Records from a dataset
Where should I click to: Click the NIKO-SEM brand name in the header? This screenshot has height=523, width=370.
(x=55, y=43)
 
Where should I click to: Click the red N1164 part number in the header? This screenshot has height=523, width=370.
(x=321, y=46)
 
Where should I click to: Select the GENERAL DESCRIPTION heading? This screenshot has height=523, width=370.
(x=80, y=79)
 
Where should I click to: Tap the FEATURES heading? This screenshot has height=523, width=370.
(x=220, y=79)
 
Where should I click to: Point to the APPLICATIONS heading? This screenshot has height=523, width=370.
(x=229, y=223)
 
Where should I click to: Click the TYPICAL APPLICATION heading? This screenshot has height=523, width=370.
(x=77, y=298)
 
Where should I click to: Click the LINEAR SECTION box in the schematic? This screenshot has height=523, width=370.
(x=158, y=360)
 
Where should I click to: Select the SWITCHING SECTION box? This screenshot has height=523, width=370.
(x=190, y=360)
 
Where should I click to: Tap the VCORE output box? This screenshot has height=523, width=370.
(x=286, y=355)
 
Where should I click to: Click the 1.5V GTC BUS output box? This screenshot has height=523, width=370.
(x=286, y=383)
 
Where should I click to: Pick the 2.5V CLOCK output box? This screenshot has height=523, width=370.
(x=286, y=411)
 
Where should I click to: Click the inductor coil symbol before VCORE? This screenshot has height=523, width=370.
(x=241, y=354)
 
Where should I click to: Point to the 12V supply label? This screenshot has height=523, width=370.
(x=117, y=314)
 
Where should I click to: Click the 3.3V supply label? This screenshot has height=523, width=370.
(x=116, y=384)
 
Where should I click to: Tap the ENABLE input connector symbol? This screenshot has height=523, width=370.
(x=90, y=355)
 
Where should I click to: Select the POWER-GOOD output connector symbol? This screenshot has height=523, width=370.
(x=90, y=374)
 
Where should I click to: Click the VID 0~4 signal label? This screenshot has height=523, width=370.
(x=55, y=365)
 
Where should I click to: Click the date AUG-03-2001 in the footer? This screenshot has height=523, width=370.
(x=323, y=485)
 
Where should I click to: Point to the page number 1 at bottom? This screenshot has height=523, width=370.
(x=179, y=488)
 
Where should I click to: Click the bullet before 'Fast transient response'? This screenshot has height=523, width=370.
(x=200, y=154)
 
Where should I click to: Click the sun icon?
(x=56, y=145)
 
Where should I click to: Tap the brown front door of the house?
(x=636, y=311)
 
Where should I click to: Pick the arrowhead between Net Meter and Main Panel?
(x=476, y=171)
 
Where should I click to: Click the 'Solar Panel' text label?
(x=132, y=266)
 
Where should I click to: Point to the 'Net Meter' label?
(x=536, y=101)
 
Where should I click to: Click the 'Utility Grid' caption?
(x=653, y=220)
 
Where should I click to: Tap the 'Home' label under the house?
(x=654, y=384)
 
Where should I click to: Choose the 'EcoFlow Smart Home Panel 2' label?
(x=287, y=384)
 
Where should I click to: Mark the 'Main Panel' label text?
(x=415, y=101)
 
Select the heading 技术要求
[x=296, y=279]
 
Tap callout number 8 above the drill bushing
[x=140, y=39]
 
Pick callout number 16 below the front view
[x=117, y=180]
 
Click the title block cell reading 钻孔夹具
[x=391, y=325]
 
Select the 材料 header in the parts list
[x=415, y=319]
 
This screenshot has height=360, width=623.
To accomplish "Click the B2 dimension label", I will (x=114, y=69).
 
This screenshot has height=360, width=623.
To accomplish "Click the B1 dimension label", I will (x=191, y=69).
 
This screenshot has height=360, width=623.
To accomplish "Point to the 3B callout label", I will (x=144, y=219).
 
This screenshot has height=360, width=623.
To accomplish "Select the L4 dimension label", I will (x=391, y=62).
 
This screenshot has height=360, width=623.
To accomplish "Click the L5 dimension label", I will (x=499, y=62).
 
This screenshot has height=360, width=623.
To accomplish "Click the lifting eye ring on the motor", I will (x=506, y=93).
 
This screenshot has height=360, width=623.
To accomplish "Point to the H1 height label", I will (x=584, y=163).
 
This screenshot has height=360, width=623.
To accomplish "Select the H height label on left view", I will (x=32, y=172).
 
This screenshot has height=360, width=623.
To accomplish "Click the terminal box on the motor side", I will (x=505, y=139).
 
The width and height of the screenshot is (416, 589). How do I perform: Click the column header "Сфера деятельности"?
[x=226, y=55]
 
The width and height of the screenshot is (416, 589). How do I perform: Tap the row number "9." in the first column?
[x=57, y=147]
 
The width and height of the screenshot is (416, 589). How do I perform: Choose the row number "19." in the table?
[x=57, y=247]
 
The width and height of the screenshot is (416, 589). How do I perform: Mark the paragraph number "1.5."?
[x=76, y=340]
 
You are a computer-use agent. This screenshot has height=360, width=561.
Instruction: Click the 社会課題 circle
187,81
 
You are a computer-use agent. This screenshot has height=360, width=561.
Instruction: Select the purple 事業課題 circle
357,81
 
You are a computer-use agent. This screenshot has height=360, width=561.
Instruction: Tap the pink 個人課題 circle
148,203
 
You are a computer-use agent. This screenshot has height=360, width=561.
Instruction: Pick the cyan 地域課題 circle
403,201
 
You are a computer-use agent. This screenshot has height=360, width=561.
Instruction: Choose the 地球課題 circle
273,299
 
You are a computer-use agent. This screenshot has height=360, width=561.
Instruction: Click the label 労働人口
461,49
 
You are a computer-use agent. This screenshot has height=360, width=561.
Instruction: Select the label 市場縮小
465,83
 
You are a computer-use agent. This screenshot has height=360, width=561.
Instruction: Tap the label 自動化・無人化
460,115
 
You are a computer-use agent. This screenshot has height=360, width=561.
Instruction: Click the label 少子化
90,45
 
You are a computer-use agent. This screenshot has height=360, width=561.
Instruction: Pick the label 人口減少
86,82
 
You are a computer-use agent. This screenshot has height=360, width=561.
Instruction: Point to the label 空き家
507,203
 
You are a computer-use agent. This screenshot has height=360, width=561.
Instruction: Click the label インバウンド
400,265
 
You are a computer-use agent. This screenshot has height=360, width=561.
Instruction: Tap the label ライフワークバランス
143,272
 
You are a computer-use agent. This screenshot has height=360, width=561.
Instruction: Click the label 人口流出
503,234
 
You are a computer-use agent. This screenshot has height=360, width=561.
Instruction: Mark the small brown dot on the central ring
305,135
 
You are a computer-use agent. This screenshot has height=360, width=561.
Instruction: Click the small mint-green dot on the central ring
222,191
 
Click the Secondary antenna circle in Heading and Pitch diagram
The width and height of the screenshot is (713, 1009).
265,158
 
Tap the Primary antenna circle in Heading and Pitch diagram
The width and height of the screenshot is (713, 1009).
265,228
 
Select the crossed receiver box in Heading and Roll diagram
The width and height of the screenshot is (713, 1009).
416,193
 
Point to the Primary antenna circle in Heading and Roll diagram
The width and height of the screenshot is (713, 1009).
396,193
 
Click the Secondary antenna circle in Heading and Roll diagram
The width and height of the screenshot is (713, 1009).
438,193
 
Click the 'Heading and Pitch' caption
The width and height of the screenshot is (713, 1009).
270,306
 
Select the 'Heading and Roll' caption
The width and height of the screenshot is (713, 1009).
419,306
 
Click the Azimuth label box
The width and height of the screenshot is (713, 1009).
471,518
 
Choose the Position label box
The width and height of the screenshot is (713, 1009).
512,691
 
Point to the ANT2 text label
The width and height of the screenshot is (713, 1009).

**Goal**. Report each line of the material above that contains the string "number". Only case-sensitive matches count.

**Answer for this exercise**.
Where should I click to: Click the red N1164 part number in the header? This screenshot has height=523, width=370.
Where should I click to: Point to the page number 1 at bottom? This screenshot has height=523, width=370.
Tap callout number 8 above the drill bushing
Pick callout number 16 below the front view
The width and height of the screenshot is (416, 589). How do I perform: Tap the row number "9." in the first column?
The width and height of the screenshot is (416, 589). How do I perform: Choose the row number "19." in the table?
The width and height of the screenshot is (416, 589). How do I perform: Mark the paragraph number "1.5."?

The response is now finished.